▶ **Supplied passage**
= = = = = = =

# [SOLVED] Are my Temps to hot (i7 2600K @ 4.5)



## Plaztikman (Sep 25, 2011)

Idle Temps:

TJ Max - 98c
Core #0 - 31c
Core #1 - 32c
Core #2 - 40c
Core #3 - 41c

With Prime95 running for only 5mins, it seemed to stable at:

TJ Max - 98c
Core #0 - 57c 
Core #1 - 64c All Cores Running At 
Core #2 - 69c 100%
Core #3 - 68c

Does this seem ok?

I have disabled C1E EIST and C3/C6 in the BIOS, I had some unstablity with BSODs, so want to try without, does it seem ok?

What do you get?


----------



## MonsterMiata (Jan 5, 2010)

*Re: Are my Temps to hot (i7 2600K @ 4.5)*

You need to run prime for at Least 3+ hours to determine temps and stability. The CPU isn't completely stressed till around the 2-4 hour mark if i can recall correctly.


----------



## Narcissist (Jan 19, 2012)

= = = = = = =

▶ **Dataset records**

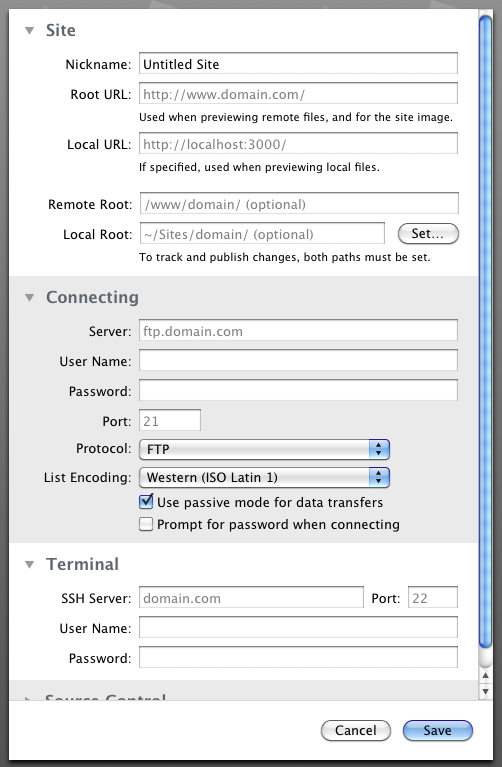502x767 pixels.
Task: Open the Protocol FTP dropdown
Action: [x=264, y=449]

= = = = = = =

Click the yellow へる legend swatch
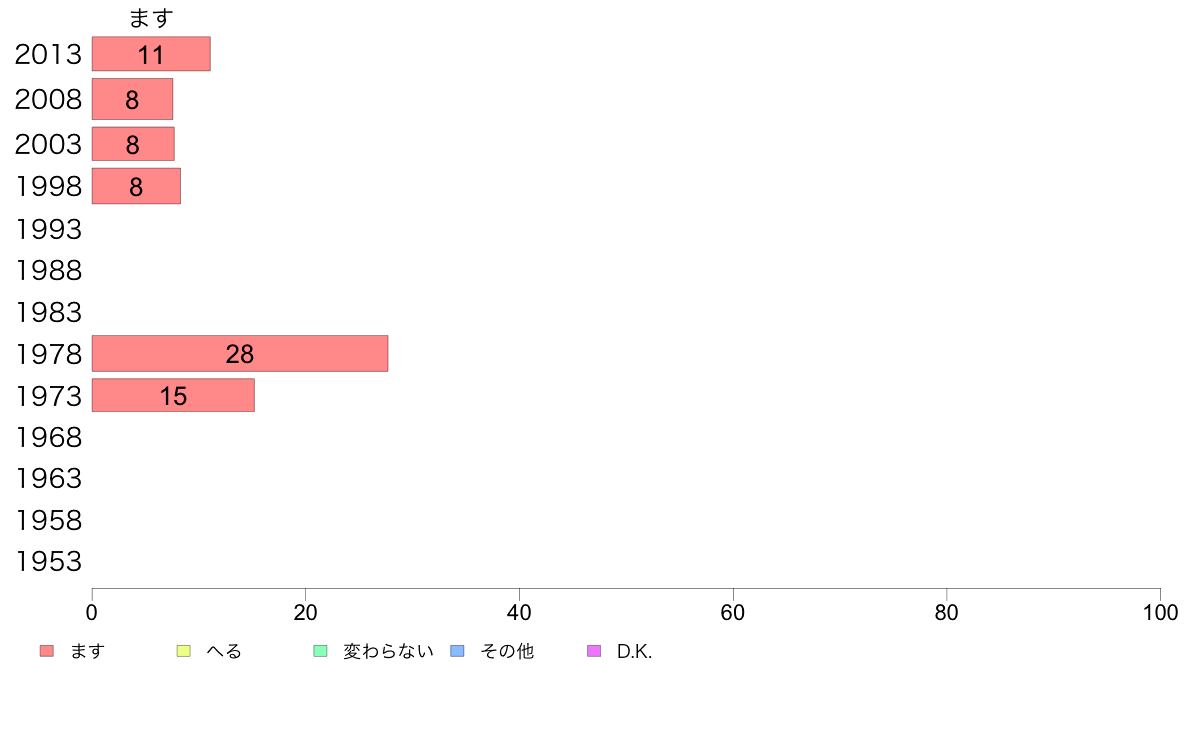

= = = = = = =

▶ **Exercises**
• 1. In the forum thread about i7 2600K temperatures, which BIOS settings did Plaztikman disable?
• 2. Write the next part of the forum thread about i7 2600K temperatures, starting after its last line.

▶ **Task results**
• 1. C1E, EIST, and C3/C6.

• 2.
*Re: Are my Temps to hot (i7 2600K @ 4.5)*

Temps will get to delta T within minutes. BUT, your temps are too high. Disable HT and replace thermal paste.


----------



## greenbrucelee (Apr 24, 2007)

yep they are a bit high with newer sandybridges you dont want to be above mid 60s however with any decent cooler you should get no where near that even with a high overclock.

I always like to run prime for 6+ hours whilst monitoring the temps and if you leave your pc on for long periods then prime should be ran for 24 hours.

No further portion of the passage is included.